[Start of Attachment]
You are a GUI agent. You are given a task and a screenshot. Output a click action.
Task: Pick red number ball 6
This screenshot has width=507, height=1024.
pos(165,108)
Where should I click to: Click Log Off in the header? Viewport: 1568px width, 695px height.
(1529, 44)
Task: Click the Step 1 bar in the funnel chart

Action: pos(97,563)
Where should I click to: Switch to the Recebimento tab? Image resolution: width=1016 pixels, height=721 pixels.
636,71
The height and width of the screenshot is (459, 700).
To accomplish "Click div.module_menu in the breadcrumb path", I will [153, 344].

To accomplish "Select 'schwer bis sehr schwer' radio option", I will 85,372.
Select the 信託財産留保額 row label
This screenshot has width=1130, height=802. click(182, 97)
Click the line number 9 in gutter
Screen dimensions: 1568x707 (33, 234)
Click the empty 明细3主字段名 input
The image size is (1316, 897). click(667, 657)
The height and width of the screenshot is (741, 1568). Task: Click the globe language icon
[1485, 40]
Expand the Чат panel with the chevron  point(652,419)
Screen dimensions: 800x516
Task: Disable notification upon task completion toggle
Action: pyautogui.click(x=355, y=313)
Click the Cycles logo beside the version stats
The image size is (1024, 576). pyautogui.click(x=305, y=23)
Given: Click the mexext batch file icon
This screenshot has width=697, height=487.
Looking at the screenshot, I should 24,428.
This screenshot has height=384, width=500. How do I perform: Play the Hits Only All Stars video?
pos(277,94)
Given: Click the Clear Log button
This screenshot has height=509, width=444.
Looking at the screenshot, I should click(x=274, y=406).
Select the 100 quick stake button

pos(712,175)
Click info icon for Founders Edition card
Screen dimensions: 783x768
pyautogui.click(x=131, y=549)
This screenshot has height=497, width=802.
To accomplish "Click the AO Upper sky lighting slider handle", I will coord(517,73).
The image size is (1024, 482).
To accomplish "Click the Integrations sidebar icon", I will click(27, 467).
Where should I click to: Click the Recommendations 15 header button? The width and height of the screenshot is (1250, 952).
[End of Attachment]
Please find each line in the records above that holds the word "accomplish", and copy it.

To accomplish "Click div.module_menu in the breadcrumb path", I will [153, 344].
To accomplish "Select 'schwer bis sehr schwer' radio option", I will 85,372.
To accomplish "Click the AO Upper sky lighting slider handle", I will coord(517,73).
To accomplish "Click the Integrations sidebar icon", I will click(27, 467).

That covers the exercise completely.